[Pointing listing for screenshots and pages]
***
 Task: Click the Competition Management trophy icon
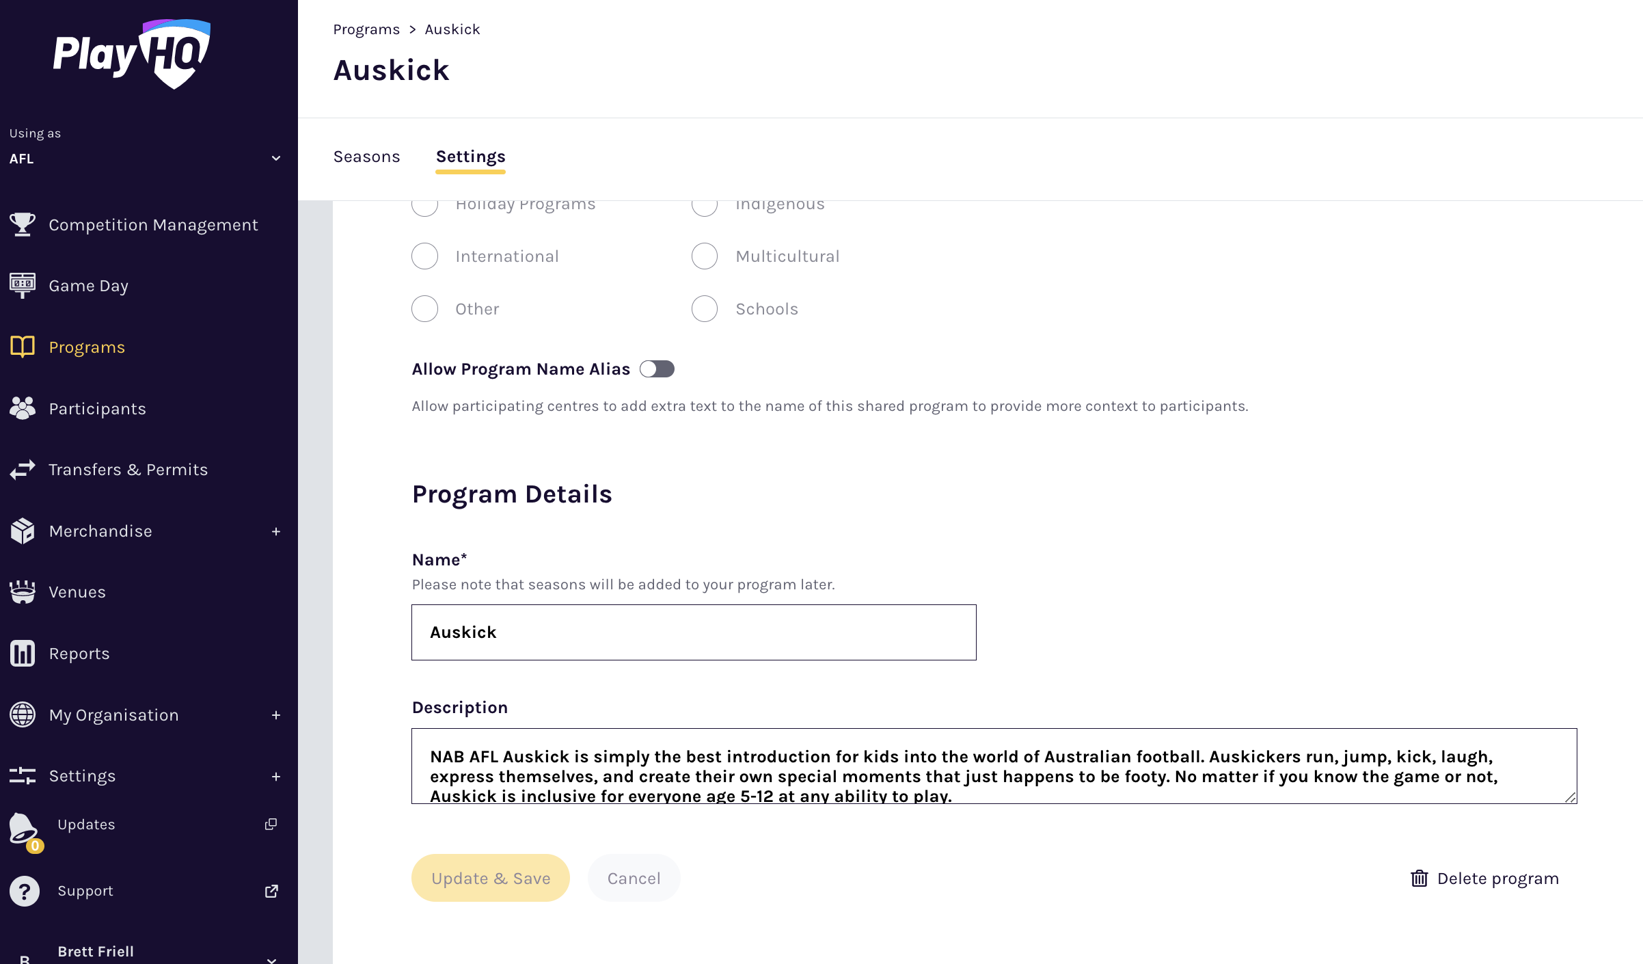(23, 224)

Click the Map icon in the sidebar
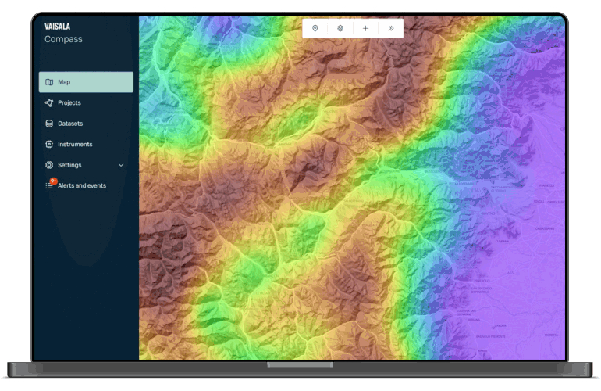pyautogui.click(x=49, y=82)
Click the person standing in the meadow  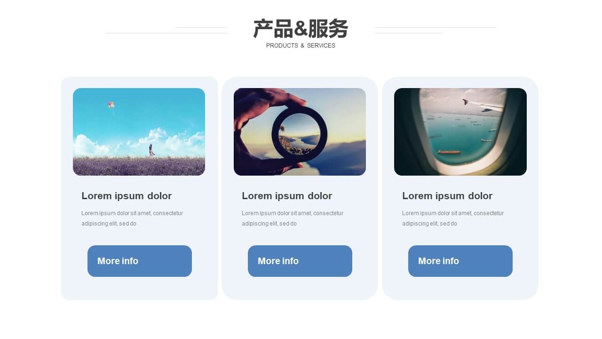click(151, 151)
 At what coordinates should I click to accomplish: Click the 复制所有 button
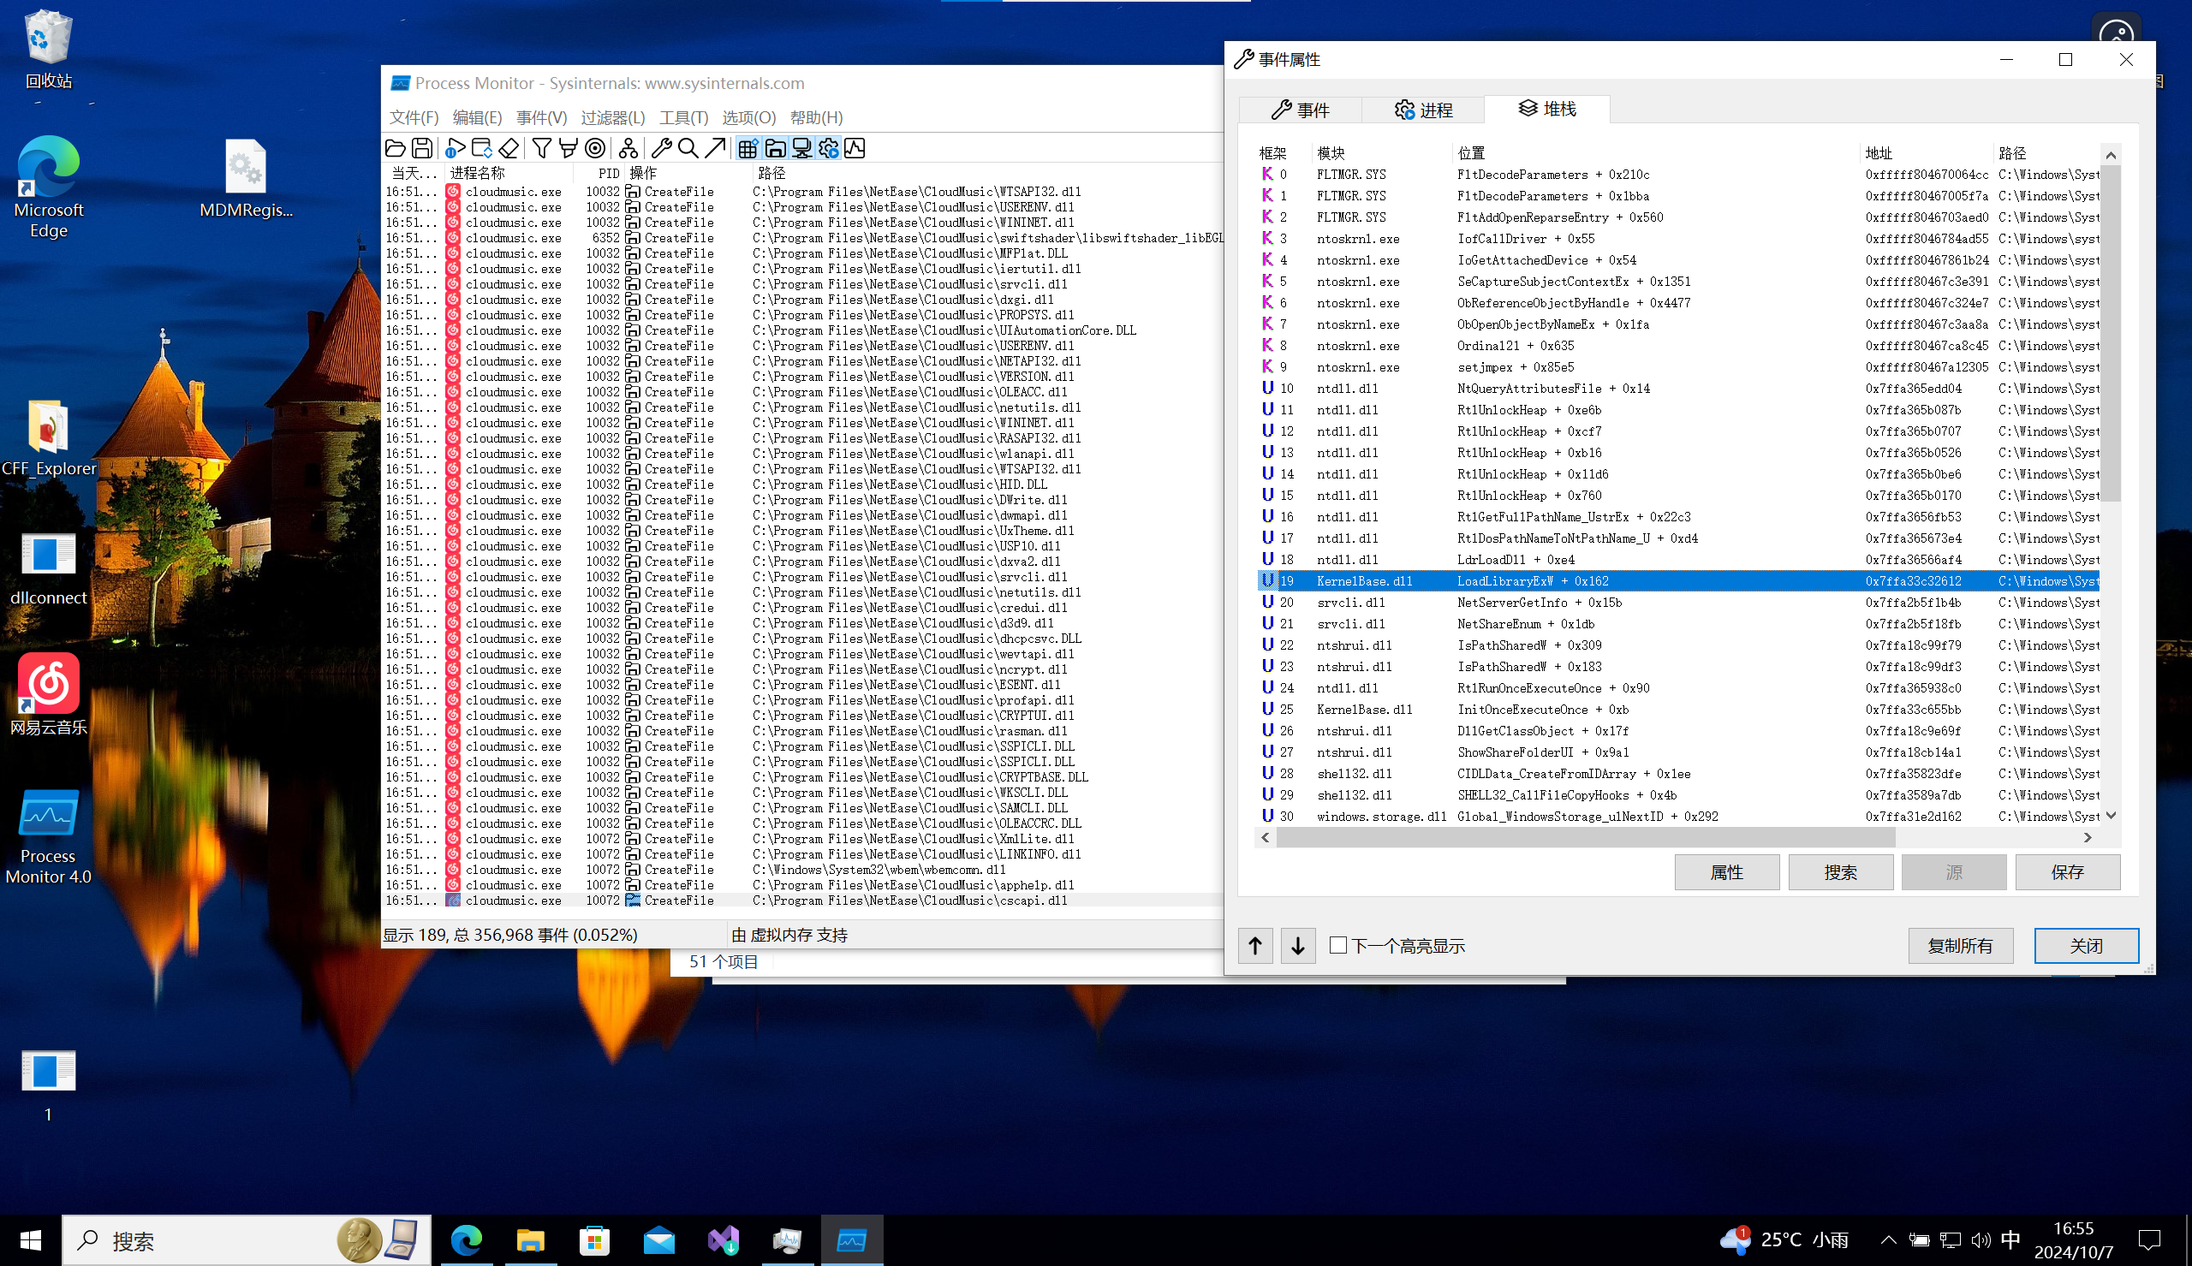(1960, 945)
***
TASK INSTRUCTIONS => Repeat the lines from the one containing "At what coordinates" through the end of the listing, replacing "accomplish" with "complete" and changing nothing else. Leave the pictures out of your answer.

FULL ANSWER =>
 At what coordinates should I click to complete: Click the 复制所有 button
(1960, 945)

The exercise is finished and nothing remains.